Suitcase and World: Me and the Monk.

Sunday, October 7, 2007

Me and the Monk.

Chanting monks, Ganden Monastery.

Okay, I admit it. My image of what a Tibetan Buddhist monk would be like was stamped into my brain courtesy of the Lonely Planet guidebook and the dozens of images that I had seen on the web. I imagined their dress to be extremely modest and behavior to be pious and contemplative -reflections of the self sacrifices they had willingly accepted in order to achieve their ultimate goal of enlightenment. So you can imagine how disappointed I was when I came across this pair, with backpack and sneakers, walking the kora in Barkhor Square.

To add insult to it all, at Gyantse Kumbum, we saw a monk in that classic 21st century stance - holding up his cellphone and walking in a circle to try and get a signal. Someone also told me that unscrupulous men would dress up as monks to try and "collect" money from tourists. Monks with modern conveniences and criminal wannabe monks. Another one of my romantic images about Tibet shattered. Sigh.

Then, by sheer chance, I met Gung Chu (phonetic spelling), a Tibetan monk studying at Drepung Monastery, one of the largest monastic universities in Tibet. Originally from the Amdo region in Tibet, Gung Chu had been in Drepung for just one year. There are four colleges in Drepung and monks are assigned based on their place of birth. We learned from Gung Chu that monks from Amdo are assigned to Gomang College.

Our chance encounter with Gung Chu started out when Barry and I were having lunch at a rooftop restaurant in Barkhor Square. We were chatting away when Gung Chu quietly sat down next to me. A real Tibetan monk! Modestly dressed in his crimson colored robe and carrying the humble yellow canvas bag that is characteristic of the Gelugpa monks - not a 21st century backpack!

Barry and I didn't want to waste the opportunity of spending time with a monk, so we decided to introduce ourselves.

We had a thousand and one questions for Gung Chu. When did you decide to become a monk? How does one become a monk?Why did you choose to study at Drepung and not Ganden or Sera? What's your course curriculum like? What's your daily schedule?......and on and on.

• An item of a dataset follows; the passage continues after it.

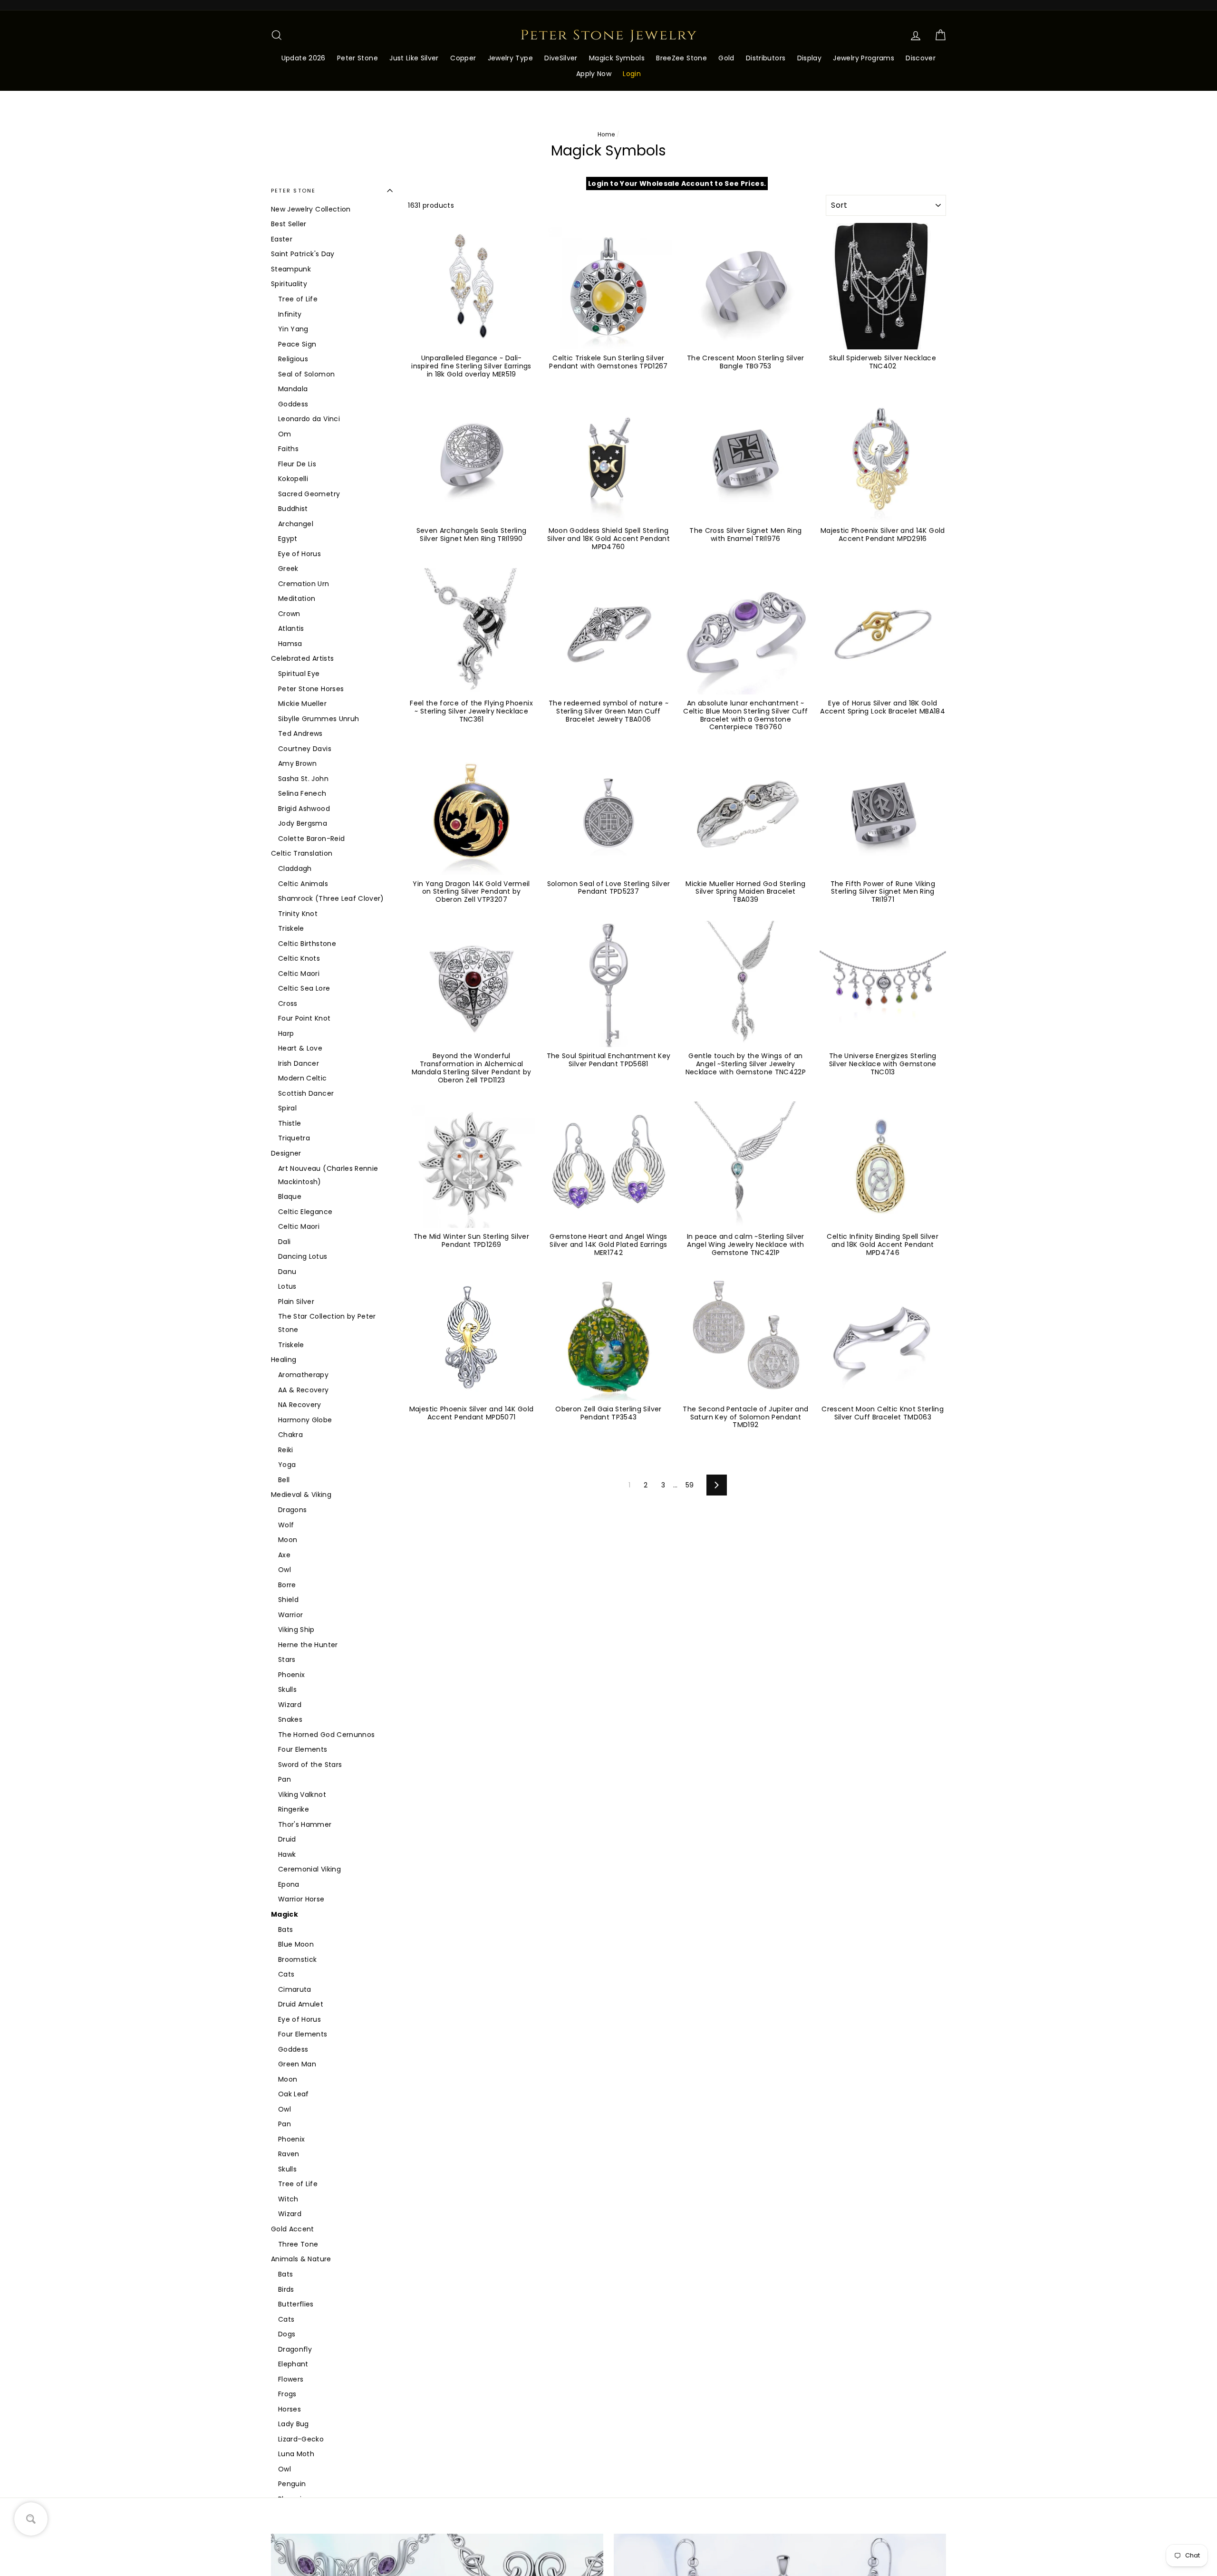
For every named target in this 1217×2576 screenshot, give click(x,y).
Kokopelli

Two seconds into our first question and we realized that Gung Chu's command of English was as good as our command of Tibetan. Virtually nil. However, with the aid of the Lonely Planet guidebook (which has simple phrases written in English, Chinese and Tibetan), a Tibetan phrase sheet that Baikuntha had given to us, and lots of patience on Gung Chu's part, Barry and I managed to have a very basic conversation with the modest monk.

I must say though that it was pretty amusing to watch Gung Chu thumbing through the Lonely Planet guidebook!

I figured this must have been Gung Chu's day off from the monastery so I didn't want to take up too much of his free time which I imagined was a pretty precious commodity. I soon left Barry with Gung Chu and went on my way.

More often than not, travel is not about the places and things you see but the people you meet along the way. This brief, chance encounter with a very modest man was a truly memorable experience that I will never forget!